PWM output pulse frequency is defined as central task frequency in the present invention, and the frequency of LC coupling is natural resonance frequency, is called resonance frequency.

Analog sampling circuit is sampled to charging voltage and electric current; Plate live flow sensor (ACS712) in wireless charging receiver output circuit, is sensed as voltage signal by output current signal and sends into the second microcontroller detection, and current sensor is powered by NCP699.The second microcontroller carries out PPM coding by sampled signal, formation sequence pulse, through PPM radiating circuit, output to the secondary winding of wireless charging receiver, thereby receiving end charge information is fed back to wireless charging reflector, and the PPM decoding circuit of wireless charging reflector is processed so that the first microcontroller can read and decode the feedback data packet of wireless charging receiver.The first microcontroller reads charging feedback information, thereby learns charging end charge power demand.The first microcontroller is by built-in algorithms program, when charge power is during lower than preset charged power, increases PWM output pulse frequency (central task frequency) and makes it toward the adjustment of resonance frequency direction, and resonance amplitude strengthens and then increases charge power; When charge power is during higher than preset charged power, reduce PWM output pulse frequency and make it away from resonance frequency, thereby resonance amplitude reduces charge power.So, maintained the constant of charge power.

Beneficial effect:

1. power transmission coil is simultaneously as communication coil, [PPM is the abbreviation of English Pulse Position Modulation to use PPM code modulation mode feedback charge information, the Chinese meaning is pulse position modulation, claim again pulse-position modulation, its composition mostly is first code+umber of pulse, PPM is simple with its coded system, easy to use and be once widely used in some wireless remote-control systems], do not need extra communication module, implementation is simple, packet feedback is reliable, through-put power is large, low in energy consumption, support short-range communication, even if primary coil and secondary winding still can reliable communications at a distance of 5CM at consistency from top to bottom.Packet adopts ID sign, has realized automatic target recognition function.Utilize the domestic-investment source of C8051F330 monolithic Bigpian, realize the functions such as foreign matter detection and resonance power automatic tuning, make electric weight high efficiency of transmission, there is higher practicality.

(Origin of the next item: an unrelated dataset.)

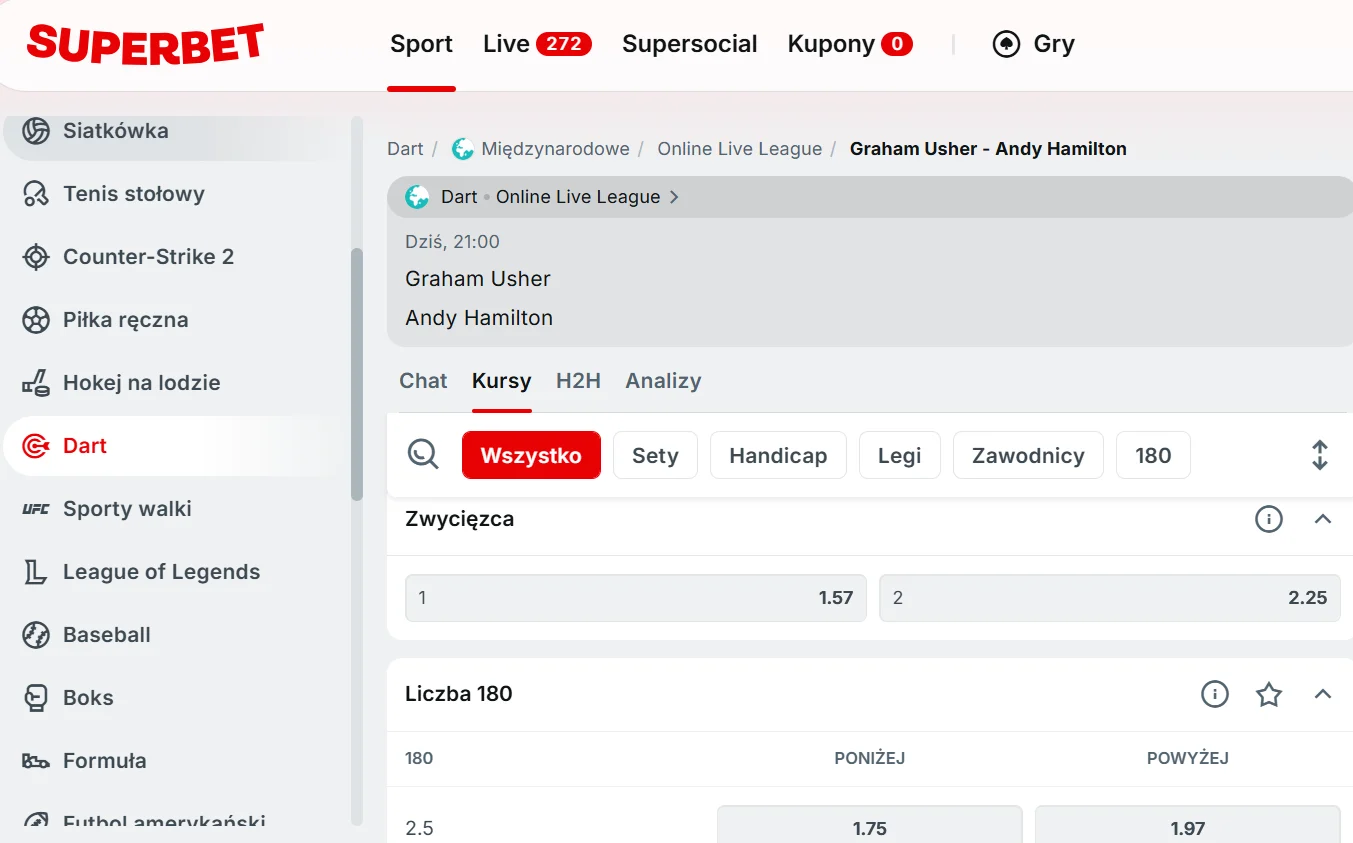Click the Superbet logo
The height and width of the screenshot is (843, 1353).
click(x=145, y=44)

2. AC-DC modular converter is embedded on plank, can directly from civil power, obtains electric weight, during wireless charging power work, without external adapter, comparing supply power mode is on the market that USB power supply is more convenient reliable; Adopt full-bridge topology circuit, with small voltage, obtain high transmit power; Receiver adopts high-performance DC-DC transducer, makes Maximum Power Output reach 15W.

3. the present invention can reduce production costs greatly, is easy to commercialization.

Accompanying drawing explanation

Fig. 1 is the theory diagram of wireless charging device of the present invention.

Fig. 2 is wireless charging reflector theory diagram.

Fig. 3 is wireless charging receiver theory diagram.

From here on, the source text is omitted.